Read Clockwork Princess Online
Authors: Cassandra Clare
Tags: #Social Issues, #Juvenile Fiction, #Fantasy & Magic, #General, #Other, #Historical
Charlotte stared. For half a year she had watched Will push away everyone who’d tried to get near him—tutors; her father; her fiancé, Henry; both the Lightwood brothers—with a combination of hatefulness and precisely accurate cruelty. If it were not that she herself was the only person who had ever seen him cry, she imagined she would have given up hope as well, long ago, that he would ever be any good to anybody. And yet here he was, looking at Jem Carstairs, a boy so fragile-looking that he appeared to be made out of glass, with the hardness of his expression slowly dissolving into a tentative uncertainty. “You are not
really
dying,” he said, the oddest tone to his voice, “are you?”
Jem nodded. “So they tell me.”
“I am sorry,” Will said.
“No,” Jem said softly. He drew his jacket aside and took a knife from the belt at his waist. “Don’t be ordinary like that. Don’t say you’re sorry. Say you’ll train with me.”
He held out the knife to Will, hilt first. Charlotte held her breath, afraid to move. She felt as if she were watching something very important happen, though she could not have said what.
Will reached out and took the knife, his eyes never leaving Jem’s face. His fingers brushed the other boy’s as he took the weapon from him. It was the first time, Charlotte thought, that she had ever seen him touch any other person willingly.
“I’ll train with you,” he said.
Marry on Monday for health,
Tuesday for wealth,
Wednesday the best day of all,
Thursday for crosses,
Friday for losses, and
Saturday for no luck at all
.
—Folk rhyme
“December is a fortuitous time for a marriage,” said the seamstress, speaking around her mouthful of pins with the ease of years of practice. “As they say, ‘When December snows fall fast, marry, and true love will last.’” She placed a final pin in the gown and took a step back. “There. What do you think? It is modeled after one of Worth’s own designs.”

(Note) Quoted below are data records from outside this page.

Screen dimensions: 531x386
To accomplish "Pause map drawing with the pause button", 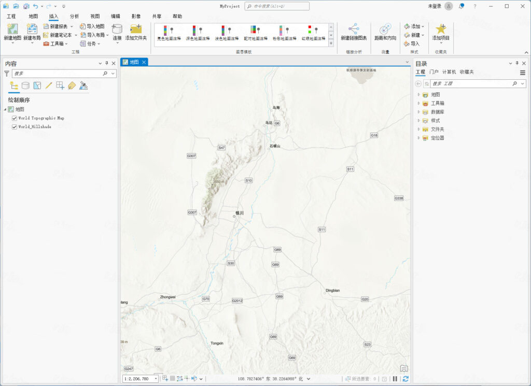I will coord(395,379).
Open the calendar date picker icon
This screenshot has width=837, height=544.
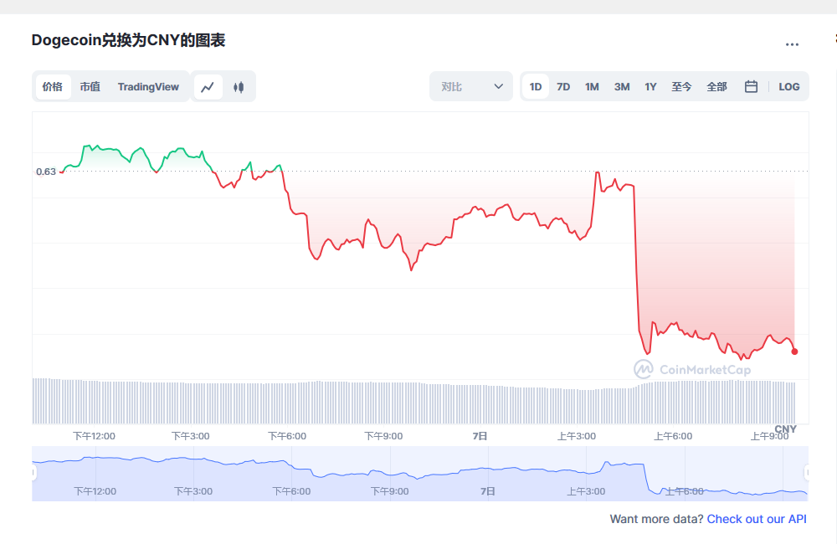pyautogui.click(x=751, y=86)
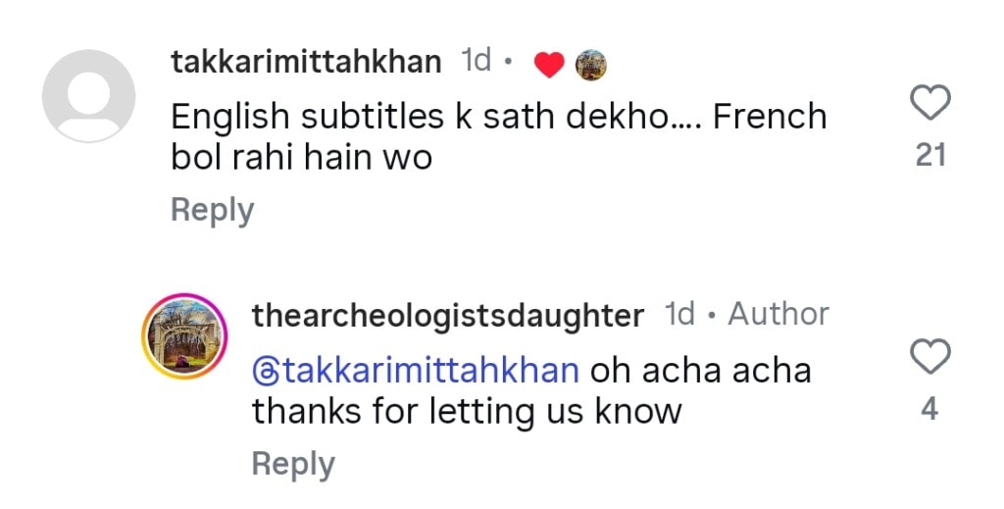
Task: Click the 1d timestamp next to takkarimittahkhan
Action: [x=476, y=61]
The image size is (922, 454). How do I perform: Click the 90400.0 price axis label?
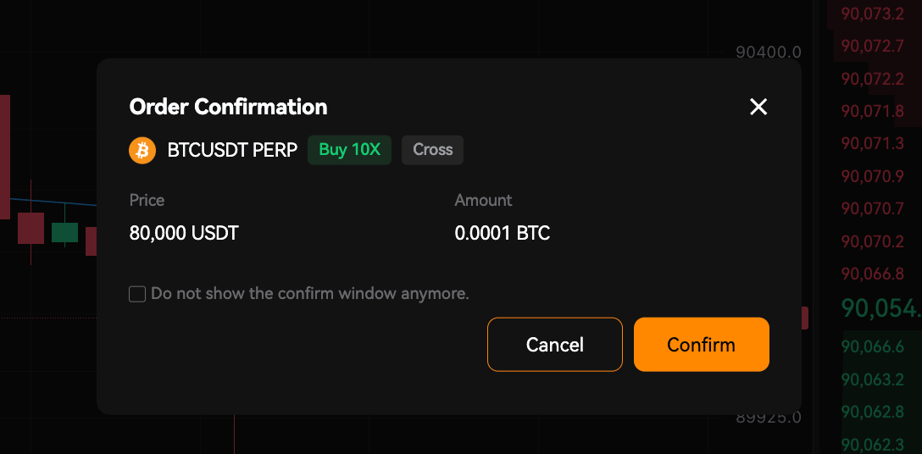(x=769, y=53)
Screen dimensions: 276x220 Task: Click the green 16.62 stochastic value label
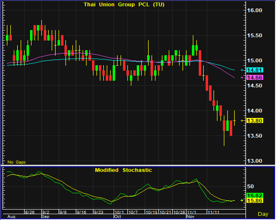255,195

Tessa looked at her reflection in the pier glass in her bedroom. The dress was a deep gold silk, as was the custom for Shadowhunters, who believed white to be the color of mourning, and would not marry in it, despite Queen Victoria herself having set the fashion for doing just that. Duchesse lace edged the tightly fitted bodice and dripped from the sleeves.
“It’s lovely!” Charlotte clapped her hands together and leaned forward. Her brown eyes shone with delight. “Tessa, the color looks so fine on you.”

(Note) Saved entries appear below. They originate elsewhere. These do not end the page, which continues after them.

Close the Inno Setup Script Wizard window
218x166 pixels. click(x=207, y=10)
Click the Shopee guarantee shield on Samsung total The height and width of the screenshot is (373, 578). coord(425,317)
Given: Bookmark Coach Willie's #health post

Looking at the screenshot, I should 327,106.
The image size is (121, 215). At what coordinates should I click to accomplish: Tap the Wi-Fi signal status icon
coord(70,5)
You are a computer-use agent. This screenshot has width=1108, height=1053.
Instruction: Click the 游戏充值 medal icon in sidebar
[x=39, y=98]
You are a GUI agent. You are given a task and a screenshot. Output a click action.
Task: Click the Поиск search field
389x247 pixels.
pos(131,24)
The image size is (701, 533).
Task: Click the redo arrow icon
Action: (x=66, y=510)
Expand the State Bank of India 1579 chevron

Tessa turned and twisted in front of the mirror. The gold put some much-needed color into her cheeks. The hourglass corset shaped and curved her everywhere it was supposed to, and the clockwork angel around her throat comforted her with its ticking. Below it dangled the jade pendant that Jem had given her. She had lengthened the chain so she could wear them both at once, not being willing to part with either. “You don’t think, perhaps, that the lace is a trifle too much adornment?”
“Not at all!” Charlotte sat back, one hand resting protectively, unconsciously, over her belly. She had always been too slim—skinny, in truth—to really need a corset, and now that she was going to have a child, she had taken to wearing tea gowns, in which she looked like a little bird. “It is your wedding day, Tessa. If there is ever an excuse for excessive adornment, it is that. Just imagine it.”
Tessa had spent many nights doing just that. She was not yet sure where she and Jem would be married, for the Council was still deliberating their situation. But when she imagined the wedding, it was always in a church, with her being marched down the aisle, perhaps on Henry’s arm, looking neither to the left or right but straight ahead at her betrothed, as a proper bride should. Jem would be wearing gear—not the sort one fought in, but specially designed, in the manner of a military uniform, for the occasion: black with bands of gold at the wrists, and gold runes picked out along the collar and placket.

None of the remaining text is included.